Dear Voynich Ninja community,
As you might know, I’ve been working on training LLM Large Language Models (GPT-like models) on Voynich EVA transliterations. This is not about using ChatGPT, but about training language models from scratch using only Voynich EVA text.
I’m aware that GPT models are a sort of black box, and it’s often hard to understand the mechanisms they use to “learn” patterns. In this project, I’ve tried to explore how the GPT model makes predictions — to gain some intuition into the decision-making process.

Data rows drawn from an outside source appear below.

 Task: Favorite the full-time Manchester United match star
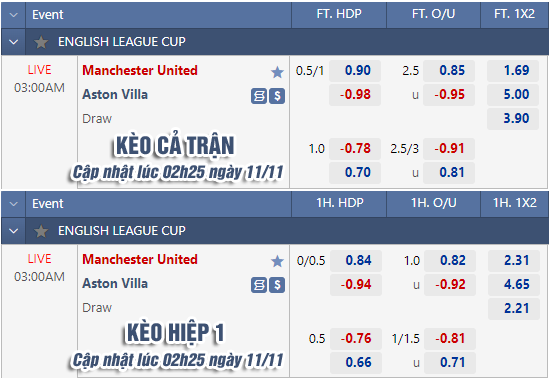click(277, 72)
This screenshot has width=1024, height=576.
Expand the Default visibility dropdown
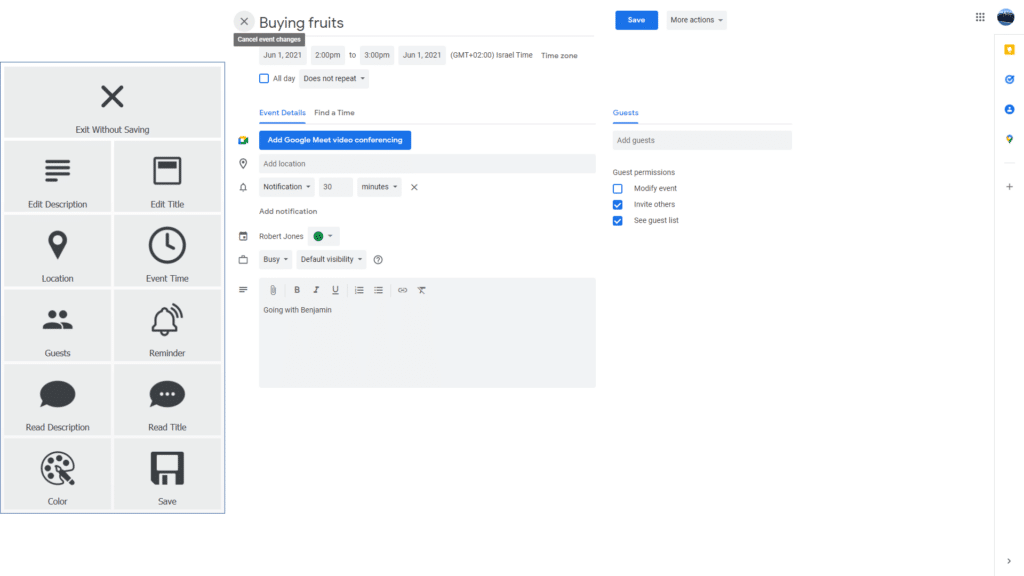tap(331, 259)
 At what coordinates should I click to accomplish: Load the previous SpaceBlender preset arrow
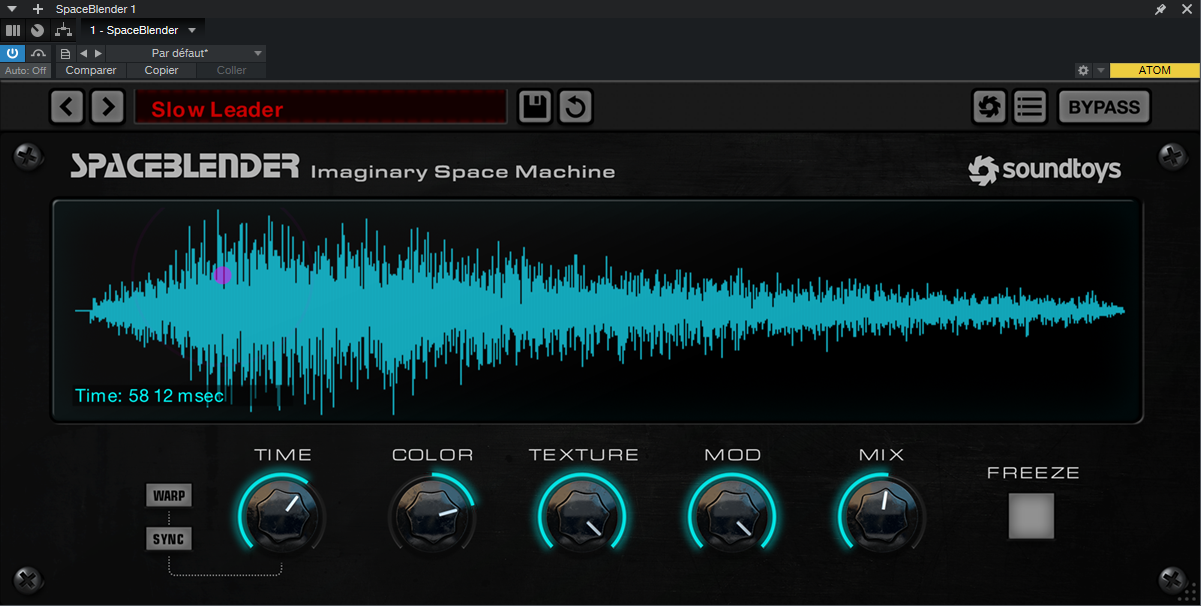pyautogui.click(x=67, y=107)
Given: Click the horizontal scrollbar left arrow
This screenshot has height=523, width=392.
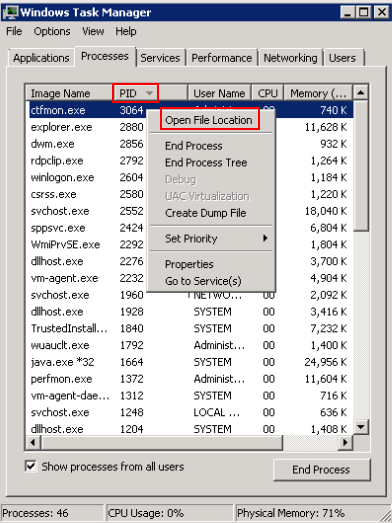Looking at the screenshot, I should click(x=32, y=442).
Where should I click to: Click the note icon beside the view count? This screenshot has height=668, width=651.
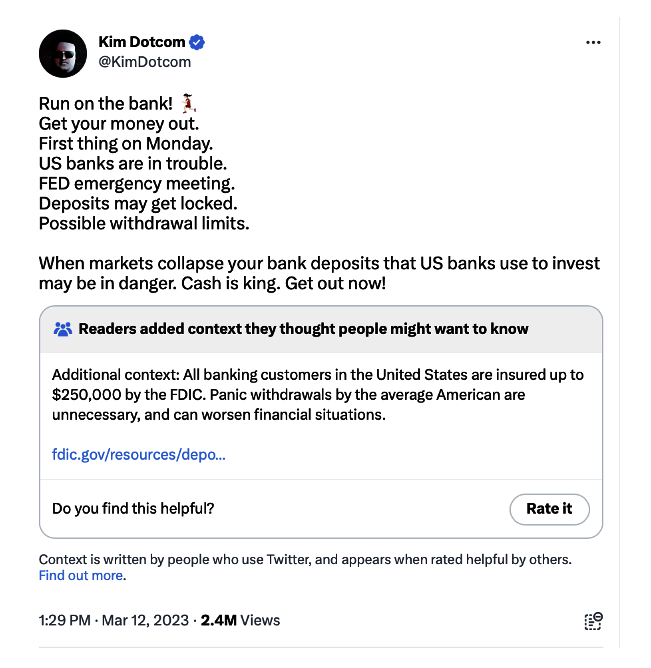[593, 621]
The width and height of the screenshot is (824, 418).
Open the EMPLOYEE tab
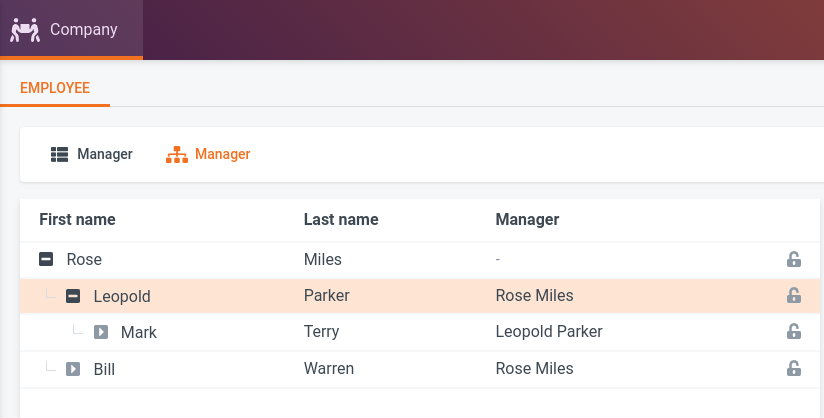click(55, 88)
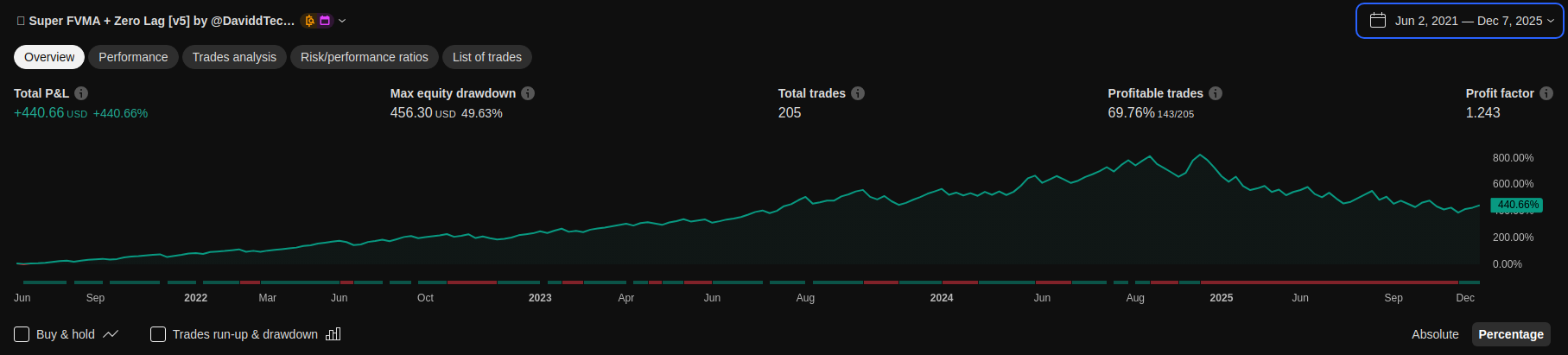Switch chart scale to Absolute
Viewport: 1568px width, 355px height.
point(1435,334)
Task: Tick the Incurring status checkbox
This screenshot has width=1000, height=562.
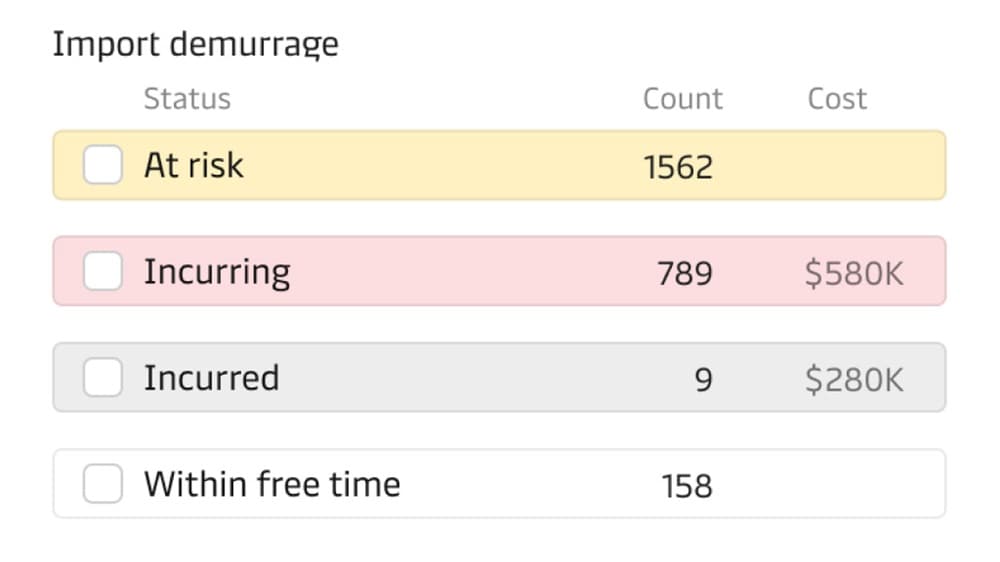Action: coord(103,271)
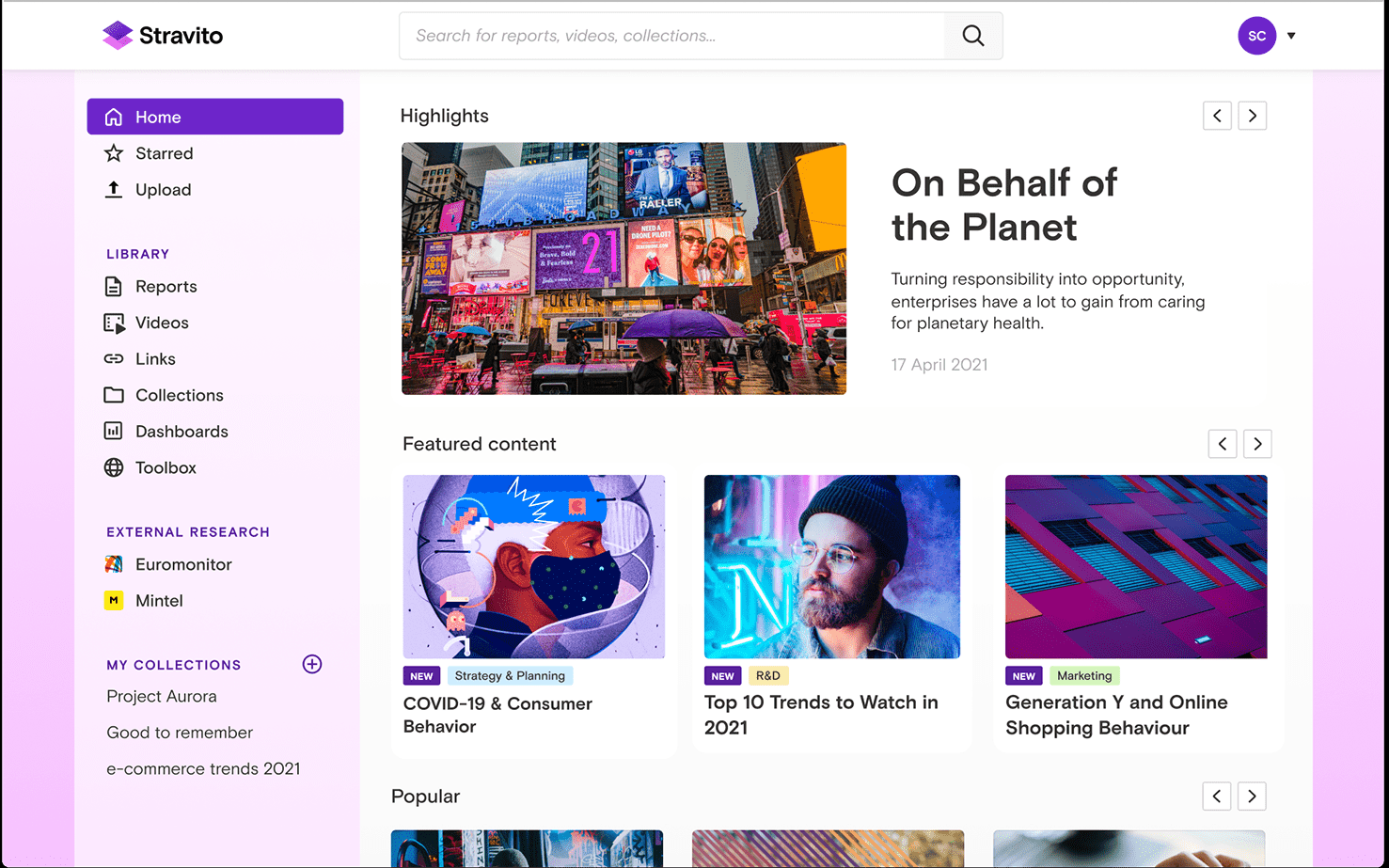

Let me first introduce the key concepts I’ve been working with:
- Loss: Loss is a measure of how wrong the model's predictions are compared to the actual next word. In language models, it's typically cross-entropy loss, which penalizes the model more when it assigns low probability to the correct word. A lower loss means the model is better at predicting the next token given its context.
- Prediction: The prediction is the model’s guess for the next word in a sequence. For example, given a context of 4 tokens (block_size = 4), the model looks at those 4 tokens and outputs a probability distribution over the vocabulary, selecting the most likely next token.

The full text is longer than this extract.